Some companies, and government / military contracts may require certain platform standards to be used.
If you are developing an Open Source / Free Software application that you wish to be available on multiple Unix and Unix-like systems (including Microsoft Windows NT, 2000, and newer which have a POSIX compatibility available) then limiting your development to POSIX.1 library functions makes this an easier task. Other targets include the free/open BSD platforms NetBSD, FreeBSD, OpenBSD, DragonflyBSD, as well as the commercial Unix systems (Solaris, AIX, HP/UX, etc.) that do not include _GNU_SOURCE functionality.
If you use an altered functionality of a portable function, I can't think of an example but I believe they do exist, it may create subtle bugs in non-GNU platforms.
So in general, if your development is already locked into GNU / Linux and GNU / Hurd then feel free to use such extensions, but avoid such usages for any applications that may be deployed on other Unix and Unix-like operating systems.

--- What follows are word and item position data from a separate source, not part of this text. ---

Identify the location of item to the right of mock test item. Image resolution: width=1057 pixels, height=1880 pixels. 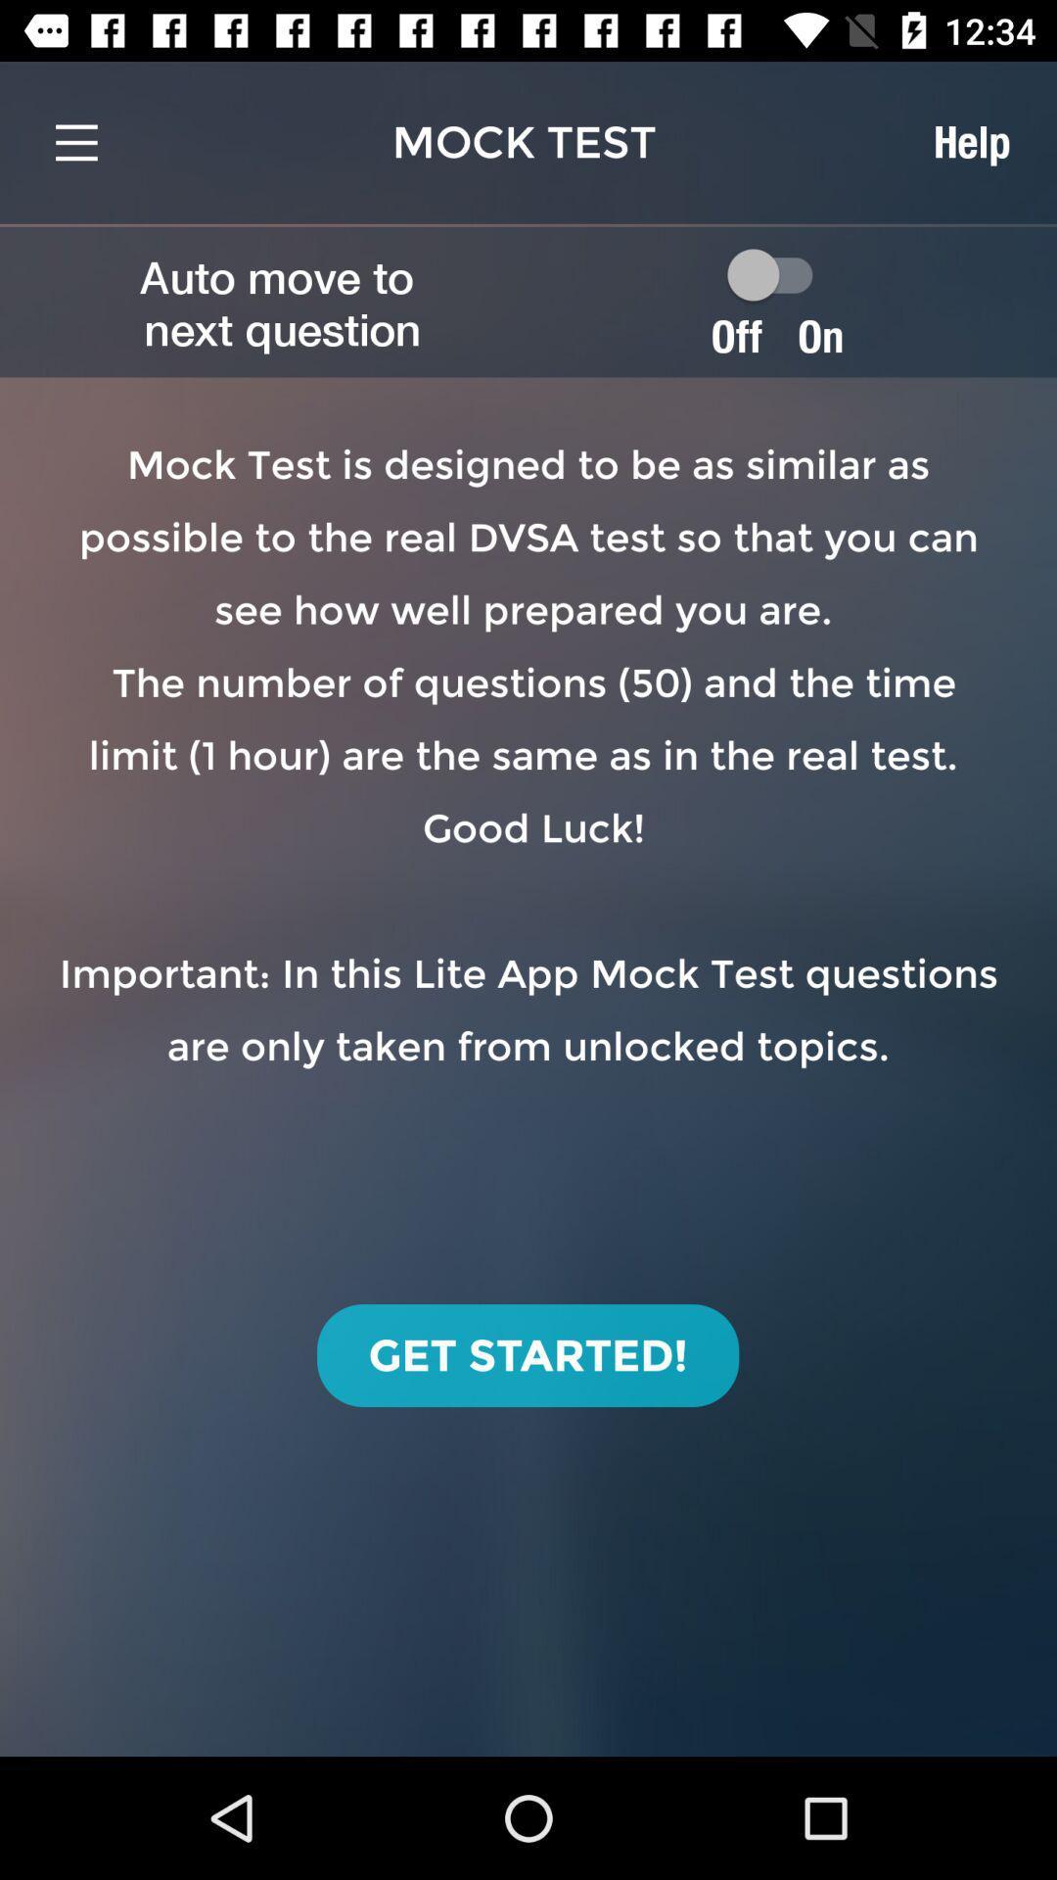
(971, 141).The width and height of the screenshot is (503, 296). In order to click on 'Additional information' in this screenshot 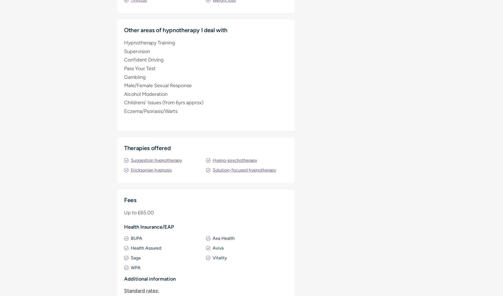, I will do `click(149, 278)`.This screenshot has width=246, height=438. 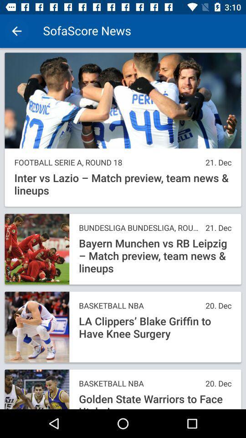 I want to click on the bundesliga bundesliga round, so click(x=140, y=227).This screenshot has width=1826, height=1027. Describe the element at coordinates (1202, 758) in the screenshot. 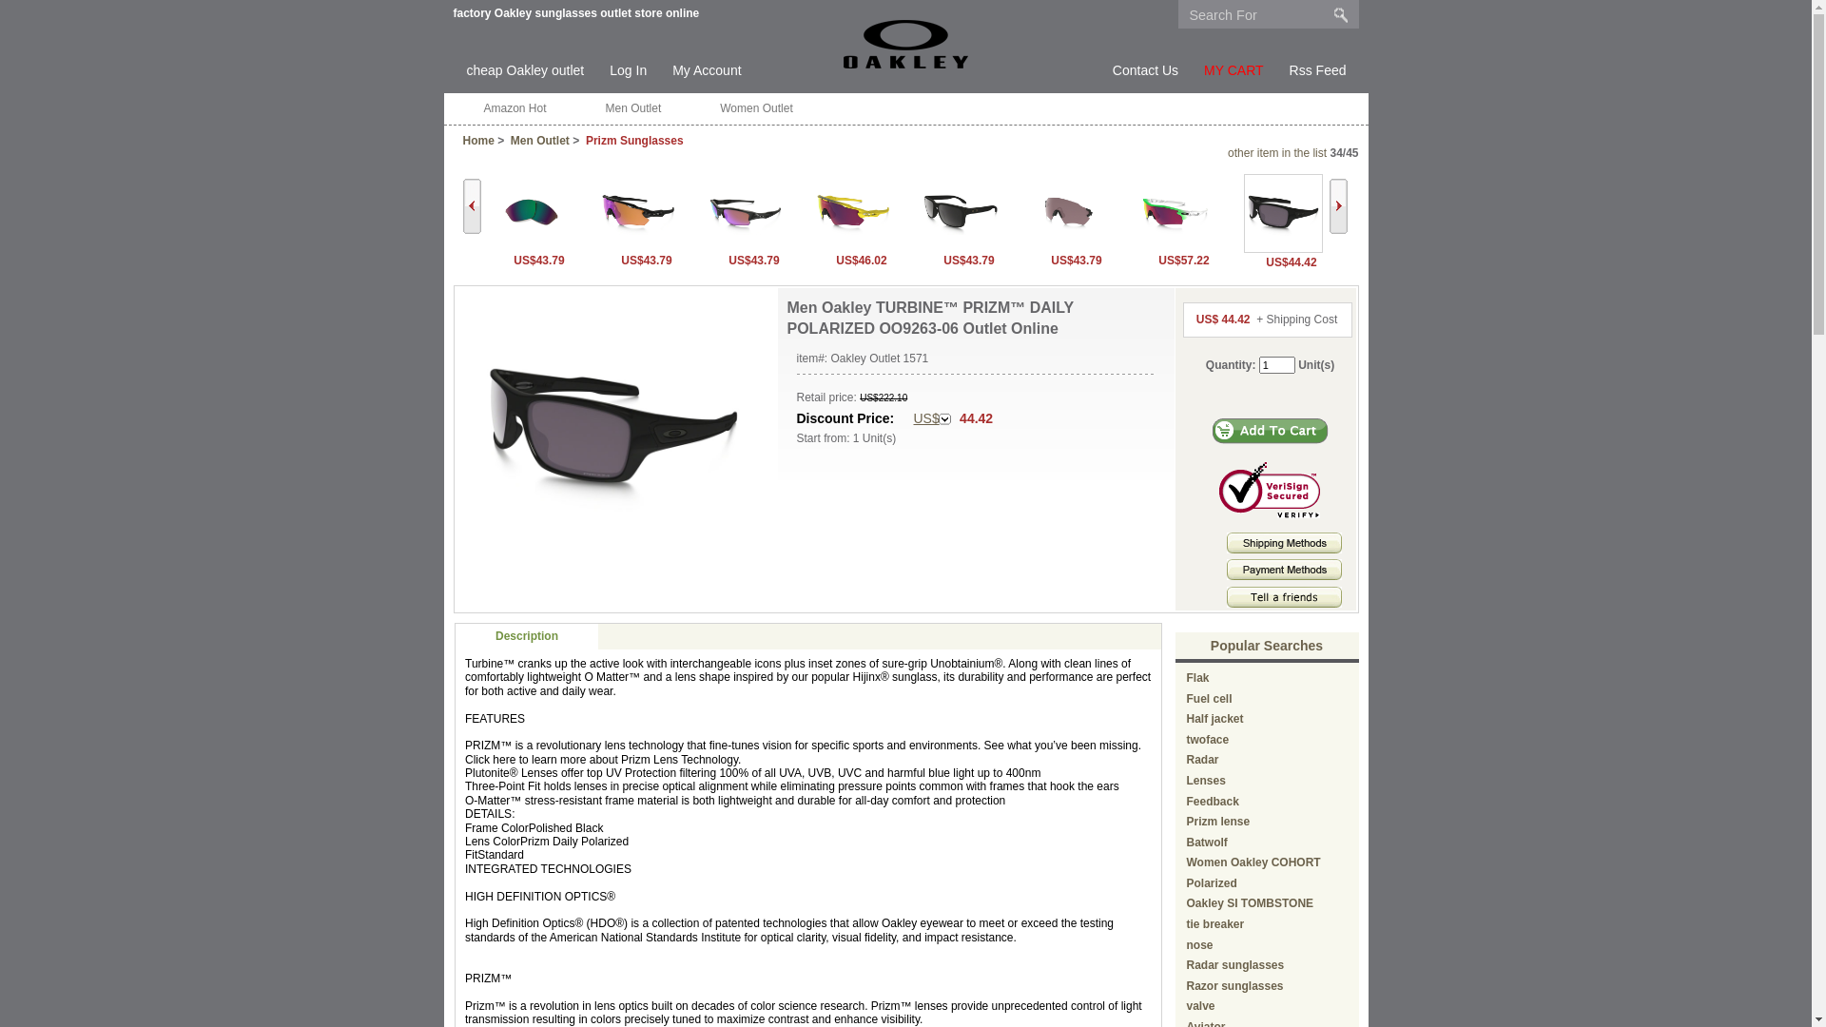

I do work on a large-ish code base that has been ported from two other Unix platforms to Linux, and we do use _GNU_SOURCE extensions sparingly, though most of the development is limited to modern POSIX or IEEE 1003.1 / Single Unix Spec and C99 (Standard C Library) standards for future compatibility.
3 Comments
gcc -v to check your version, and cpp -dM </dev/null to look for predefined headers. _GNU_SOURCE is not defined, so as the gcc manual explains extensions that don't conflict with ANSI/ISO standards are allowed by default. _GNU_SOURCE would also allow GNU extensions that modify or conflict with ANSI/ISO standards.